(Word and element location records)

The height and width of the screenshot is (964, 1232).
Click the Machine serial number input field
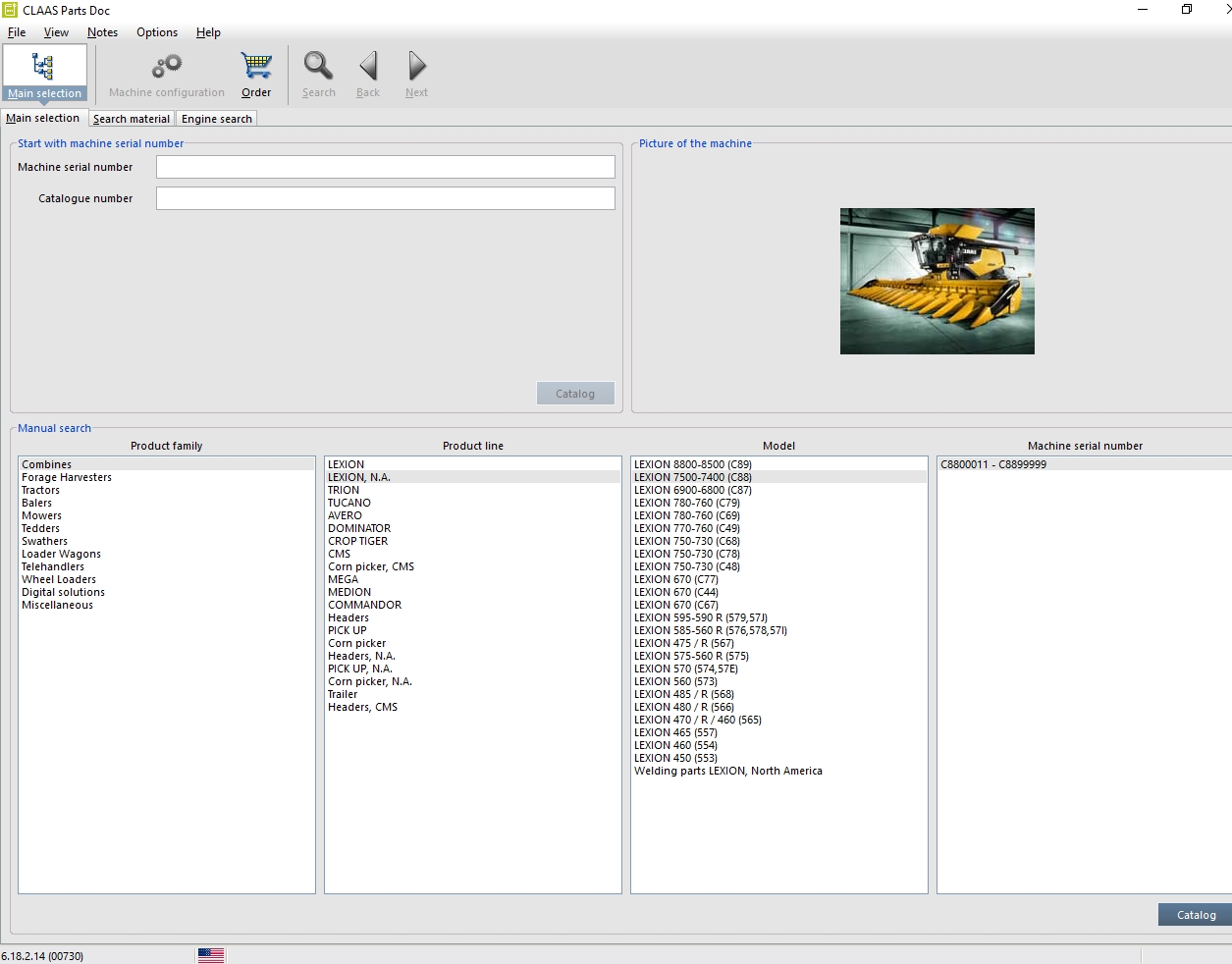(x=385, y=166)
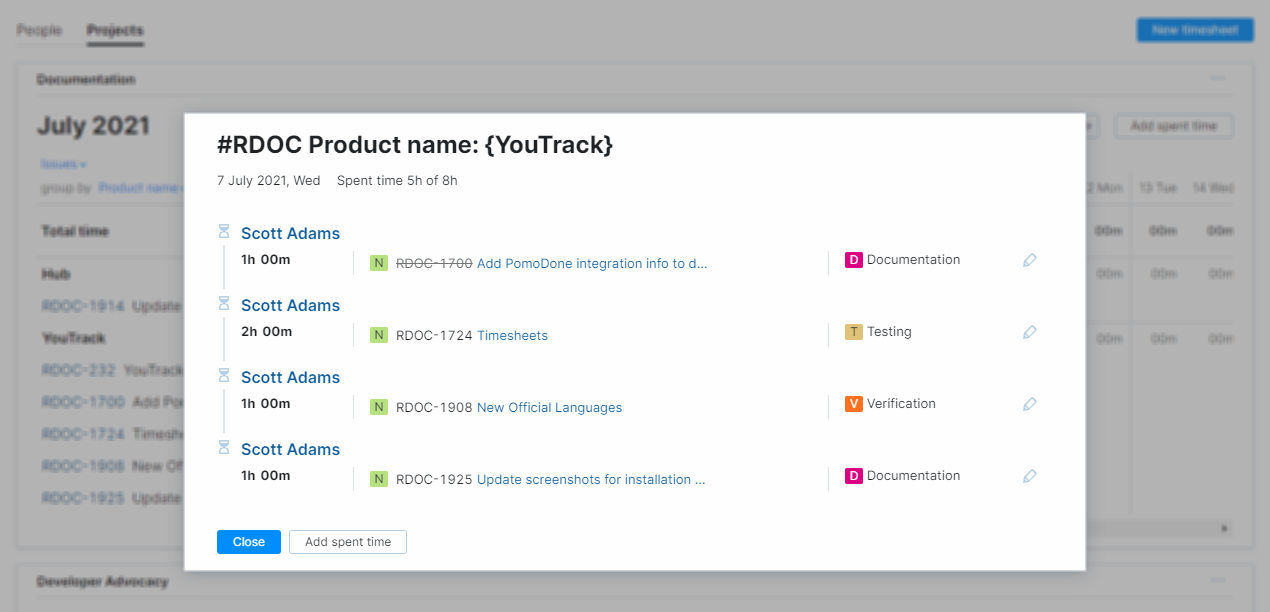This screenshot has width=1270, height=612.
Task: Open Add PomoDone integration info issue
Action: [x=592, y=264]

GOAL
Present every line of the material above as a numbered list, skipping any blank lines. Leave out the pictures.

RESPONSE
1. The height and width of the screenshot is (964, 1232).
2. Click the Machine serial number input field
3. (x=385, y=166)
4. This screenshot has width=1270, height=612.
5. Task: Open Add PomoDone integration info issue
6. Action: [x=592, y=264]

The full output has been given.